The Limit of Competence

Op-ed

We all have our limit of competence and normally we operate in compliance with that competence, at least those who have enough wits and self-consciousness. We cannot and must not make decisions beyond our limit of competence; we must operate only based on our knowledge and experience, for if we do not, we will be committing a catastrophic blunder.

How many people in this country operate based strictly on that golden principle? There is no count of this because measuring this would probably be impossible. Only a sense of truth and reality can help here. Fair and truthful judgment might be possible only by the impression we get while watching the ways and means of society.

The limit of competence, as the basis for evaluating our current and future deeds, happens to be a universal yardstick that is used in any segment of human activity and walk of life, starting from baking bread and ending with rocket science. Let us, for starters, look at the new architecture of Tbilisi, fast transforming the city into a massive, ugly stone jungle. Manhattan is the most monstrous and the most noticeable stone jungle in the world but there is a smart architectural logic to it which makes it easier to put up with, especially if you are a user of all the amenities and a consumer of all other good things that you come across within. The Tbilisi stone jungles, scattered as hideous macabre residential clusters, make a heartbreaking eye-sore which has been brought to life beyond any possible limit of architectural and constructional competence.
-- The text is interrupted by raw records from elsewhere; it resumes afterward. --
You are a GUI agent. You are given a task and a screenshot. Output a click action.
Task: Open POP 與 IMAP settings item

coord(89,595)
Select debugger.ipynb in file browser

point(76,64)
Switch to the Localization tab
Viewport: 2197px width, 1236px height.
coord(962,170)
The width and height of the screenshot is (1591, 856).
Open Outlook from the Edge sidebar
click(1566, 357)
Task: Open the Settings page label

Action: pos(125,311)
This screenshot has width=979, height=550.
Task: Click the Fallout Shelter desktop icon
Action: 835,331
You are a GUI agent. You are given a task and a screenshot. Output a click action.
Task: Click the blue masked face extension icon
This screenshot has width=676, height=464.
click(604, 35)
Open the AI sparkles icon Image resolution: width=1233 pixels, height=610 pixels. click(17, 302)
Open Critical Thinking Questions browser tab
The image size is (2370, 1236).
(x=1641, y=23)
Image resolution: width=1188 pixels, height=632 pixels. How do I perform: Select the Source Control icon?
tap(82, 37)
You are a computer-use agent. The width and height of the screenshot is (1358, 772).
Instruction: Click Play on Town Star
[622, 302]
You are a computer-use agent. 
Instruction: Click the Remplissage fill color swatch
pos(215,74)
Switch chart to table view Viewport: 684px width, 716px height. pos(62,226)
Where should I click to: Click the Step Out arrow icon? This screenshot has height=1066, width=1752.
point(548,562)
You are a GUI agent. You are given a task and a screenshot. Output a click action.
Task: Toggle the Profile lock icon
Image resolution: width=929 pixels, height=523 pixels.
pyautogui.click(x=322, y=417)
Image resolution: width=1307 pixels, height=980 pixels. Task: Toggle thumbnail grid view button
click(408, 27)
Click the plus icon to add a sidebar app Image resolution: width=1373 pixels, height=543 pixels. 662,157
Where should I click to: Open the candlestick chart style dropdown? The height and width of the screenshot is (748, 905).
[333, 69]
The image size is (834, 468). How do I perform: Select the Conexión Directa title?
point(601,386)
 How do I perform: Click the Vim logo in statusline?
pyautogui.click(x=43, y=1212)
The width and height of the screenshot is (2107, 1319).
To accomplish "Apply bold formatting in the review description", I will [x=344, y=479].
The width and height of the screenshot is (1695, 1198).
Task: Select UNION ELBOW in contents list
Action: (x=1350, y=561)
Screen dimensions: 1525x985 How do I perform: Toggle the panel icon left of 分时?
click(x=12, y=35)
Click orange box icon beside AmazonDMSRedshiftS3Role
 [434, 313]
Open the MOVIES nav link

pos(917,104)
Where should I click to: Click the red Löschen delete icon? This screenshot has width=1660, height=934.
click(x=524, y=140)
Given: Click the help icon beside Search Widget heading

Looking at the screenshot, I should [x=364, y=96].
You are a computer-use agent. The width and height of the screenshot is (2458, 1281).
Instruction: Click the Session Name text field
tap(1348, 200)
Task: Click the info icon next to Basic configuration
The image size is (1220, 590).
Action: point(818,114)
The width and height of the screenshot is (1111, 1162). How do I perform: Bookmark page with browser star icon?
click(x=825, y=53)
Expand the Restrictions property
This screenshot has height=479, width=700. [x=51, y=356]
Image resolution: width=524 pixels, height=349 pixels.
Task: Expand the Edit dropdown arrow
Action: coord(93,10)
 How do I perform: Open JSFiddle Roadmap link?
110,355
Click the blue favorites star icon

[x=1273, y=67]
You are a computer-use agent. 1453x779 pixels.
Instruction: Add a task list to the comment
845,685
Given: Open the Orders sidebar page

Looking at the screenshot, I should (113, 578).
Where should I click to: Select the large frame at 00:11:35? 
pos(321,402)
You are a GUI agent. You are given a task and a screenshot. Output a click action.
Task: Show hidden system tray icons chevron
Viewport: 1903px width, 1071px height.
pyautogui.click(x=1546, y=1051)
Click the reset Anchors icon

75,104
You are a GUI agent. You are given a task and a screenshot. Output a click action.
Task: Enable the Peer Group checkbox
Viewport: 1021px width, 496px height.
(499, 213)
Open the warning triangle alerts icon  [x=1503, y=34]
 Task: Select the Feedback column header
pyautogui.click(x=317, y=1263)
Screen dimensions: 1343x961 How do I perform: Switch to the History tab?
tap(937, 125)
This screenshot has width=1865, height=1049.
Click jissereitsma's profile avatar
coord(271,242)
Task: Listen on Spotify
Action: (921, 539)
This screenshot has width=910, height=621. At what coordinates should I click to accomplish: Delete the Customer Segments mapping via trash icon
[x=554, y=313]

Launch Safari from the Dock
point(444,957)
Forget about architecture – we are morbidly used to it by now. Changing the subject drastically, within what limits of competence has the Georgian political philosophy and practice been built in the last thirty destructive years? This is an egregious sample of breaking the limit of competence and acting far beyond it. Tens of historical steps and decisions, registered in annals, will corroborate the fact. How about the totally broken and hopelessly irreversible relations between the powerful bully Russia and the miserable weakling Georgia? Within what political competence was that done? Who acted then beyond his or her limit of competence so unfortunately that it has led the nation to this insurmountable quagmire, sucking the country in so precipitously?

Let us now go to the practice of selling the post-Russian-occupation remnants of Georgian farm land to foreign citizens. Within the scope of what competence was it considered right to do this? Whose limit of competence was reckoned with when the decision was made to let foreigners purchase our hectares so easily?

Let us go to education per se! Within the extent of whose competence was our system of education created and is currently being operated? Whose range of competence is running the agriculture of this nation? Or whose competence is handling our economy in general, or science or sports or culture or jurisprudence or law enforcement or what not? In its most commonplace definition, competence is the ability of an individual to do a job properly, and the limit of that competence is the boundary which cannot be overstepped when trying to do that job properly.

To put all those thoughts more plainly and briefly, if I felt that my limit of competence in journalism and in the English language did not allow me to write up this article, I would stay away from it. So if a soccer coach thinks that his limit of competence does not allow him to train the athletes, let him leave the team forthwith; if a chef knows that his limit of competence prevents the restaurant owner selling his culinary art profitably, the chef must have enough brains and courage to walk; or if the limit of competence of the constitution writers and amenders come to believe that the needed text is not flowing from their hands and minds, let them find another trade to engage themselves in; and if the government, any government, understands that its limit of competence is wronging the nation in any possible way, it should make a prompt decision thereof about retiring or staying in office.

The limit of competence might seem to be a hair-splitting argument for making such major decisions but it is also very much worth embarking on if we want to be both righteous and productive.